== Dataset ==
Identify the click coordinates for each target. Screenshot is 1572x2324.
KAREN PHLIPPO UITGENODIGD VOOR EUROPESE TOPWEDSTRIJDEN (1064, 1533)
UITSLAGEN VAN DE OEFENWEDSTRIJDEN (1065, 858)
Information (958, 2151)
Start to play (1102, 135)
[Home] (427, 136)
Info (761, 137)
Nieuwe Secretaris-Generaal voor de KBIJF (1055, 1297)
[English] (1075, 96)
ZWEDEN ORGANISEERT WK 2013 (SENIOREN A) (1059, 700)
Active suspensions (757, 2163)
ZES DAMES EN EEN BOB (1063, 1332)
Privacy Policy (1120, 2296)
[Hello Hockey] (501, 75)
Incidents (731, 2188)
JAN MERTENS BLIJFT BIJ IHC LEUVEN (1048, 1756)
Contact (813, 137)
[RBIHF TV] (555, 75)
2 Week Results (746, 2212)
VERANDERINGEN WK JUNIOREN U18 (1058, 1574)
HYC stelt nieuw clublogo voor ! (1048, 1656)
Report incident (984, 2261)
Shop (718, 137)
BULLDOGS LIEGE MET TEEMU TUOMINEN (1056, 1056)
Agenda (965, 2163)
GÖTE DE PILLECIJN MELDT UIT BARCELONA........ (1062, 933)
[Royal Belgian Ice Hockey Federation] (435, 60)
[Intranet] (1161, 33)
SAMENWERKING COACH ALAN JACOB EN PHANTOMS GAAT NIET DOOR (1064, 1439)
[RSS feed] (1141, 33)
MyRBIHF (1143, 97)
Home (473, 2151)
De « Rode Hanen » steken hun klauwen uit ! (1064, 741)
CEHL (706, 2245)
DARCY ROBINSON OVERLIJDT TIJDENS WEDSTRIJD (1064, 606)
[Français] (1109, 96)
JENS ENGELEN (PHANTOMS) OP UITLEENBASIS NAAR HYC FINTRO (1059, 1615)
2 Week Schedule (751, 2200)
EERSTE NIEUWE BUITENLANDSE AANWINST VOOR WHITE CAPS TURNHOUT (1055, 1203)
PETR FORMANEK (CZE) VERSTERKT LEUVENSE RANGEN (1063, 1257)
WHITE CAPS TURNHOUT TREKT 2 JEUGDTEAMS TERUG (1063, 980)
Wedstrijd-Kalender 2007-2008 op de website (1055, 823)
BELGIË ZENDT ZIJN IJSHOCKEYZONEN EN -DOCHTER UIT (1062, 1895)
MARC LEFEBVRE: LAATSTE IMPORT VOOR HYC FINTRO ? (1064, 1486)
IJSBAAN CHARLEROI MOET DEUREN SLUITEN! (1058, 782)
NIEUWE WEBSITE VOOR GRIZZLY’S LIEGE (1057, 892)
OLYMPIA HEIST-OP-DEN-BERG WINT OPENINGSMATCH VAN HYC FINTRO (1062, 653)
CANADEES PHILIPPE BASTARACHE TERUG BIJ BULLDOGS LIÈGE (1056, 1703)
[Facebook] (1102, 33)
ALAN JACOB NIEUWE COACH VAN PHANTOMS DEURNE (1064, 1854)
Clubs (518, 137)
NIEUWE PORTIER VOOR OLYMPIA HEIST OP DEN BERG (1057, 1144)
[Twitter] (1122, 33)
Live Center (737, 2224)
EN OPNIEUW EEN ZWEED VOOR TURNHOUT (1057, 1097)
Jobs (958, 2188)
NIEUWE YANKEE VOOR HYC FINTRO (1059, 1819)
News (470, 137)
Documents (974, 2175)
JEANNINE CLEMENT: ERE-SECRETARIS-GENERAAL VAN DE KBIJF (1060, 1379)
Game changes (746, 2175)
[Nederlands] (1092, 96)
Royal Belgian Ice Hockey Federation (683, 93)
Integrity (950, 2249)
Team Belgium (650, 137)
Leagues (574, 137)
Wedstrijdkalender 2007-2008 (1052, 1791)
===
■ **Activity**:
Reproduce the entries in full, exactly as written.

■ **Exercise response**:
Identify the click coordinates for each target. Screenshot is 1572x2324.
KAREN PHLIPPO UITGENODIGD VOOR EUROPESE TOPWEDSTRIJDEN (1064, 1533)
UITSLAGEN VAN DE OEFENWEDSTRIJDEN (1065, 858)
Information (958, 2151)
Start to play (1102, 135)
[Home] (427, 136)
Info (761, 137)
Nieuwe Secretaris-Generaal voor de KBIJF (1055, 1297)
[English] (1075, 96)
ZWEDEN ORGANISEERT WK 2013 (SENIOREN A) (1059, 700)
Active suspensions (757, 2163)
ZES DAMES EN EEN BOB (1063, 1332)
Privacy Policy (1120, 2296)
[Hello Hockey] (501, 75)
Incidents (731, 2188)
JAN MERTENS BLIJFT BIJ IHC LEUVEN (1048, 1756)
Contact (813, 137)
[RBIHF TV] (555, 75)
2 Week Results (746, 2212)
VERANDERINGEN WK JUNIOREN U18 (1058, 1574)
HYC stelt nieuw clublogo voor ! (1048, 1656)
Report incident (984, 2261)
Shop (718, 137)
BULLDOGS LIEGE MET TEEMU TUOMINEN (1056, 1056)
Agenda (965, 2163)
GÖTE DE PILLECIJN MELDT UIT BARCELONA........ (1062, 933)
[Royal Belgian Ice Hockey Federation] (435, 60)
[Intranet] (1161, 33)
SAMENWERKING COACH ALAN JACOB EN PHANTOMS GAAT NIET DOOR (1064, 1439)
[RSS feed] (1141, 33)
MyRBIHF (1143, 97)
Home (473, 2151)
De « Rode Hanen » steken hun klauwen uit ! (1064, 741)
CEHL (706, 2245)
DARCY ROBINSON OVERLIJDT TIJDENS WEDSTRIJD (1064, 606)
[Français] (1109, 96)
JENS ENGELEN (PHANTOMS) OP UITLEENBASIS NAAR HYC FINTRO (1059, 1615)
2 Week Schedule (751, 2200)
EERSTE NIEUWE BUITENLANDSE AANWINST VOOR WHITE CAPS TURNHOUT (1055, 1203)
PETR FORMANEK (CZE) VERSTERKT LEUVENSE RANGEN (1063, 1257)
WHITE CAPS TURNHOUT TREKT 2 JEUGDTEAMS TERUG (1063, 980)
Wedstrijd-Kalender 2007-2008 op de website (1055, 823)
BELGIË ZENDT ZIJN IJSHOCKEYZONEN EN -DOCHTER UIT (1062, 1895)
MARC LEFEBVRE: LAATSTE IMPORT VOOR HYC FINTRO ? (1064, 1486)
IJSBAAN CHARLEROI MOET DEUREN SLUITEN! (1058, 782)
NIEUWE WEBSITE VOOR GRIZZLY’S LIEGE (1057, 892)
OLYMPIA HEIST-OP-DEN-BERG WINT OPENINGSMATCH VAN HYC FINTRO (1062, 653)
CANADEES PHILIPPE BASTARACHE TERUG BIJ BULLDOGS LIÈGE (1056, 1703)
[Facebook] (1102, 33)
ALAN JACOB NIEUWE COACH VAN PHANTOMS DEURNE (1064, 1854)
Clubs (518, 137)
NIEUWE PORTIER VOOR OLYMPIA HEIST OP DEN BERG (1057, 1144)
[Twitter] (1122, 33)
Live Center (737, 2224)
EN OPNIEUW EEN ZWEED VOOR TURNHOUT (1057, 1097)
Jobs (958, 2188)
NIEUWE YANKEE VOOR HYC FINTRO (1059, 1819)
News (470, 137)
Documents (974, 2175)
JEANNINE CLEMENT: ERE-SECRETARIS-GENERAAL VAN DE KBIJF (1060, 1379)
Game changes (746, 2175)
[Nederlands] (1092, 96)
Royal Belgian Ice Hockey Federation (683, 93)
Integrity (950, 2249)
Team Belgium (650, 137)
Leagues (574, 137)
Wedstrijdkalender 2007-2008 (1052, 1791)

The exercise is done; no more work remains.